(Dataset entries)
------------

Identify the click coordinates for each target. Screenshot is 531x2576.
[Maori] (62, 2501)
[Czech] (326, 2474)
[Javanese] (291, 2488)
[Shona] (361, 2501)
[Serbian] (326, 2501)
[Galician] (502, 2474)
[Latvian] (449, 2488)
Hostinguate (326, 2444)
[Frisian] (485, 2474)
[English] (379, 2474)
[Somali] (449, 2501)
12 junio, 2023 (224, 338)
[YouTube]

------------

* **Work required**
Each line above needs to be returned exactly as it is.

* **Answer box**
Identify the click coordinates for each target. Screenshot is 531x2576.
[Maori] (62, 2501)
[Czech] (326, 2474)
[Javanese] (291, 2488)
[Shona] (361, 2501)
[Serbian] (326, 2501)
[Galician] (502, 2474)
[Latvian] (449, 2488)
Hostinguate (326, 2444)
[Frisian] (485, 2474)
[English] (379, 2474)
[Somali] (449, 2501)
12 junio, 2023 (224, 338)
[YouTube]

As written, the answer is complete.